**Action item**
For the listing below, print exactly the lines from the line with "工业设计 (345, 896)" to the line with "Website (948, 1401)", both included, and nothing beyond them.

**The data**
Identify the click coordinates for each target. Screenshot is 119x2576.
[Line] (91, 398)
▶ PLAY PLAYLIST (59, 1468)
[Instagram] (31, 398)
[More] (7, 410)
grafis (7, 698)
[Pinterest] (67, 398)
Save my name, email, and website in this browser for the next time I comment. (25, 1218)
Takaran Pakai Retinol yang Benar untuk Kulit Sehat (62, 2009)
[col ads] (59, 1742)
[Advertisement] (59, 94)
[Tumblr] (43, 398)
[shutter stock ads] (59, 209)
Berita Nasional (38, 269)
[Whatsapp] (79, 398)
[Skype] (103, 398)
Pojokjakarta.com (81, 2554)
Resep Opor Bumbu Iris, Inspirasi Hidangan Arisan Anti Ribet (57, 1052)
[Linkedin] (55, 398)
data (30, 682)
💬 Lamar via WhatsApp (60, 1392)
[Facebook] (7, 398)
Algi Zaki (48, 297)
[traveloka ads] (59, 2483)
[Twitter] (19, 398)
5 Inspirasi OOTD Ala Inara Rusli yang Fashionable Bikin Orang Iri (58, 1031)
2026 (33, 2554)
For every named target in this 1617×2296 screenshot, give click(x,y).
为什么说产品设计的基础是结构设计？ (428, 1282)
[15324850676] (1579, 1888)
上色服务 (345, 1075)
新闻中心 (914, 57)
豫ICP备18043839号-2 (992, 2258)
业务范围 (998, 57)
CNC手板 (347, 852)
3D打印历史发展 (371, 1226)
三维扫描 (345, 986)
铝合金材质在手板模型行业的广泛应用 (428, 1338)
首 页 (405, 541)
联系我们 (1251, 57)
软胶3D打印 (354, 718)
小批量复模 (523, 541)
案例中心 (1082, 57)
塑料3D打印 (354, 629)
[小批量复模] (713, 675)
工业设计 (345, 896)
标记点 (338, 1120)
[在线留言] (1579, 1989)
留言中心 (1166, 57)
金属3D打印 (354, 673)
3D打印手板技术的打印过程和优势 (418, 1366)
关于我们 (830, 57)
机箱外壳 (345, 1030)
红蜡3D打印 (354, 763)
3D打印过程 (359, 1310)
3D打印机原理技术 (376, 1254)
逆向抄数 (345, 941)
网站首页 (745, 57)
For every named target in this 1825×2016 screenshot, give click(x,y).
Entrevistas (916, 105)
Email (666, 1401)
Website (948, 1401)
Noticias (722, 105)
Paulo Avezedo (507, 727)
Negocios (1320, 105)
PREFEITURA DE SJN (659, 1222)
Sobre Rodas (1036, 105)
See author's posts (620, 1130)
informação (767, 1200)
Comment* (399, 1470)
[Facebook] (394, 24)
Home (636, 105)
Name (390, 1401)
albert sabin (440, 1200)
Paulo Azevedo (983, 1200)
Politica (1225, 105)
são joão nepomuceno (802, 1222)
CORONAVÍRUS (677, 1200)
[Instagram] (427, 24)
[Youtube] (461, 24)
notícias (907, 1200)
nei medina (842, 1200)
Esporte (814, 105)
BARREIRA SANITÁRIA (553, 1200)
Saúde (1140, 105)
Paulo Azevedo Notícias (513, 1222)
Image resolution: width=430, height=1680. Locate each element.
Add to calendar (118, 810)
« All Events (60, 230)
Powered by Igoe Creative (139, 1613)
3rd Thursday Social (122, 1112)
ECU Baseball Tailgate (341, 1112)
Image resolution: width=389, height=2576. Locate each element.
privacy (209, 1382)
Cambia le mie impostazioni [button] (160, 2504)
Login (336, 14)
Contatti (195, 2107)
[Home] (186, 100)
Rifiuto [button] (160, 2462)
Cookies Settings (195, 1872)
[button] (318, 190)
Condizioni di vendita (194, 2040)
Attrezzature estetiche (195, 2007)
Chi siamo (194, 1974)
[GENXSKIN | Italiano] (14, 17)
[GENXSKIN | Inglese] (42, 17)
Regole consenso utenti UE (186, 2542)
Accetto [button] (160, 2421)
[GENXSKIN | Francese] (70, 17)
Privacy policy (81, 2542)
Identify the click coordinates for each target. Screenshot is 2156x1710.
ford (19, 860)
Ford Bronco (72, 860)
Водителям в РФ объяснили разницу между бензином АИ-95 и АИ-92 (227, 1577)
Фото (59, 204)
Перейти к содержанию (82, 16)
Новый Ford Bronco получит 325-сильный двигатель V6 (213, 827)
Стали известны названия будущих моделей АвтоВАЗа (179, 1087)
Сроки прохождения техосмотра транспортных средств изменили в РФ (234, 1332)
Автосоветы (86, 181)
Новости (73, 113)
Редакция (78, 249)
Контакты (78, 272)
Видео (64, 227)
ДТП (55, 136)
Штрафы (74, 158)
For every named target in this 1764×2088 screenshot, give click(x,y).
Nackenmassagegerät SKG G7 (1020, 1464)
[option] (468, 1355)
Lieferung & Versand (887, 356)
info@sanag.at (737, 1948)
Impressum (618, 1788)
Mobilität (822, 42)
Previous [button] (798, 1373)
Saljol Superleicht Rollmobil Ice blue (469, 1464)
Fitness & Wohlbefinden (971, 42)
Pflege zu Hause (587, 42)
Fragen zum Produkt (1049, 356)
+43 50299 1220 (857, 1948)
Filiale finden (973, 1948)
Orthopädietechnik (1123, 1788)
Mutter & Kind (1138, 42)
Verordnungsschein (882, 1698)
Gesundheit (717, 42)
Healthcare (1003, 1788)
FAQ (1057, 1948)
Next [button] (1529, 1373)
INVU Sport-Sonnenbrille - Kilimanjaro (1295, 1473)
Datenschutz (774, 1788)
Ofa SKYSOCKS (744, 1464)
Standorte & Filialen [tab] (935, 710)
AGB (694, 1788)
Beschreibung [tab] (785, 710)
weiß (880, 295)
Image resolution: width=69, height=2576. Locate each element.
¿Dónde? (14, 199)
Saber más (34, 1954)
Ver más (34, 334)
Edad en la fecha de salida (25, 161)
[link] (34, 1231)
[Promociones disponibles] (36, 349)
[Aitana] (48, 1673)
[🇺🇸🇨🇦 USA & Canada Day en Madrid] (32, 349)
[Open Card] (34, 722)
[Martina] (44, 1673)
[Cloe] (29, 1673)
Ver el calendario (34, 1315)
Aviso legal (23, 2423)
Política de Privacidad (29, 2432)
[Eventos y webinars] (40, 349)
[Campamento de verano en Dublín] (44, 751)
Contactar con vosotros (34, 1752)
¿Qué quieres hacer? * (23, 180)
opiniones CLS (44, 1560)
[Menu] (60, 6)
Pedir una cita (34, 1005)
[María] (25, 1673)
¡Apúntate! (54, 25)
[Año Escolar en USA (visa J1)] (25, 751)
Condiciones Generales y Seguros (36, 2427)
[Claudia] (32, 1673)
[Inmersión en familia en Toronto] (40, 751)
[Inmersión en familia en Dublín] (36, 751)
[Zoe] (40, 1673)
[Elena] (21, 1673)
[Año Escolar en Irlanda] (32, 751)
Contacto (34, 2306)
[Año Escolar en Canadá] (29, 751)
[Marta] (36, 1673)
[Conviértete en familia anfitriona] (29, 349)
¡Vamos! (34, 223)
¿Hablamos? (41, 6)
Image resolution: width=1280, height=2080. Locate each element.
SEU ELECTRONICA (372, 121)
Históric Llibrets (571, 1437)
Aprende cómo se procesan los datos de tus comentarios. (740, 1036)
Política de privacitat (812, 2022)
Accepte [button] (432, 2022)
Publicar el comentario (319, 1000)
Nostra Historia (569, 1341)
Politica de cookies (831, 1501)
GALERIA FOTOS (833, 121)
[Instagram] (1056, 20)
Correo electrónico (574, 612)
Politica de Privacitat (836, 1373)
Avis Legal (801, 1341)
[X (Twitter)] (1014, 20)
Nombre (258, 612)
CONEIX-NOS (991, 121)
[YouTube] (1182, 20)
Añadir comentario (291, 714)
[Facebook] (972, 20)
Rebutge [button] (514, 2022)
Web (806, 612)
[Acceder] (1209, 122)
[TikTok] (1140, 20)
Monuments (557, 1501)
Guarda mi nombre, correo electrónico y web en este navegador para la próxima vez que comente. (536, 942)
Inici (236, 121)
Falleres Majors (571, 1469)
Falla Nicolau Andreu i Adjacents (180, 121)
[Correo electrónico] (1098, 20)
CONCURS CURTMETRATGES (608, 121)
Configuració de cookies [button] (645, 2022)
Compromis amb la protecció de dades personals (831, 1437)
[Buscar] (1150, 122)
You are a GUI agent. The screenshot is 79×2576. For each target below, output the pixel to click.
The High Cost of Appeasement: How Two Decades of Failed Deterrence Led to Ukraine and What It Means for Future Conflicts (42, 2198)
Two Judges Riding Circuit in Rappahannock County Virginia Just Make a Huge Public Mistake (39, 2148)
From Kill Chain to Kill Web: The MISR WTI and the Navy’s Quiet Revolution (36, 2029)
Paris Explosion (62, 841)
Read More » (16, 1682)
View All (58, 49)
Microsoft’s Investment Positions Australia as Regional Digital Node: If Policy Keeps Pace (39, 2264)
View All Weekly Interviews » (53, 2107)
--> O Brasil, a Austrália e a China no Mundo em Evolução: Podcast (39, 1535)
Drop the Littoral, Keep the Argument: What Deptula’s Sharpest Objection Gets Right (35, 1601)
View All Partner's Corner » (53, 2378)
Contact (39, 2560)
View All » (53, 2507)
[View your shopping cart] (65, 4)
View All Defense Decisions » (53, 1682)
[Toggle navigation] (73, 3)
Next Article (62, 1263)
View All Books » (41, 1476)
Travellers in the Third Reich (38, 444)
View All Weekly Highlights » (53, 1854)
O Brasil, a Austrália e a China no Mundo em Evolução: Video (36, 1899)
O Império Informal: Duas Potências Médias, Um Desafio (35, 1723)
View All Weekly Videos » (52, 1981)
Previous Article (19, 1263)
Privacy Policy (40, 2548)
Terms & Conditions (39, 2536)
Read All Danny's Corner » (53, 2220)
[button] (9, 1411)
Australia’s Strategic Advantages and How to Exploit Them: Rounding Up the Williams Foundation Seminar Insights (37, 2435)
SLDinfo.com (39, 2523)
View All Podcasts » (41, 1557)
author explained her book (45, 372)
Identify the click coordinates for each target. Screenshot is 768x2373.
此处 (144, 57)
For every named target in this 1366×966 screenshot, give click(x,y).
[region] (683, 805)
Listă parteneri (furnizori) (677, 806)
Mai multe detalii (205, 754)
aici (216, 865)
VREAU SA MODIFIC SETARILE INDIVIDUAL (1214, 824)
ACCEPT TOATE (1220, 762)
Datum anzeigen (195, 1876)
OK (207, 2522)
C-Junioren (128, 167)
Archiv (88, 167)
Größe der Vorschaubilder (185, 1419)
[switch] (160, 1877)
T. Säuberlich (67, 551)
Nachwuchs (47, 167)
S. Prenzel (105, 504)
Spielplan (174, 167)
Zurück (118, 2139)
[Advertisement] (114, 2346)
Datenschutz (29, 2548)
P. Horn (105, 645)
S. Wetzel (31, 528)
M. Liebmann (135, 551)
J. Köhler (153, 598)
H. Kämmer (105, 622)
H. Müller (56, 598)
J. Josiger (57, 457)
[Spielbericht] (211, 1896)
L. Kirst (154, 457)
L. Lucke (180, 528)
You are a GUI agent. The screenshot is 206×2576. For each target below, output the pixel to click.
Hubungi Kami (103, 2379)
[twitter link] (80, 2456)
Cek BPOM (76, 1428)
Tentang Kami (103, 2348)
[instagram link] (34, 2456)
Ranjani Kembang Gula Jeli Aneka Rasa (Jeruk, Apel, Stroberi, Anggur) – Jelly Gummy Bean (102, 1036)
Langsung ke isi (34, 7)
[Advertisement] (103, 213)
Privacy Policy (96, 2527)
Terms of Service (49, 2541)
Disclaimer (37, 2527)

**Result below**
工业设计 (345, 896)
标记点 (338, 1120)
[在线留言] (1579, 1989)
留言中心 (1166, 57)
金属3D打印 (354, 673)
3D打印手板技术的打印过程和优势 (418, 1366)
关于我们 (830, 57)
机箱外壳 (345, 1030)
红蜡3D打印 (354, 763)
3D打印过程 (359, 1310)
3D打印机原理技术 (376, 1254)
逆向抄数 (345, 941)
网站首页 (745, 57)
For every named target in this 1825×2016 screenshot, give click(x,y).
Entrevistas (916, 105)
Email (666, 1401)
Website (948, 1401)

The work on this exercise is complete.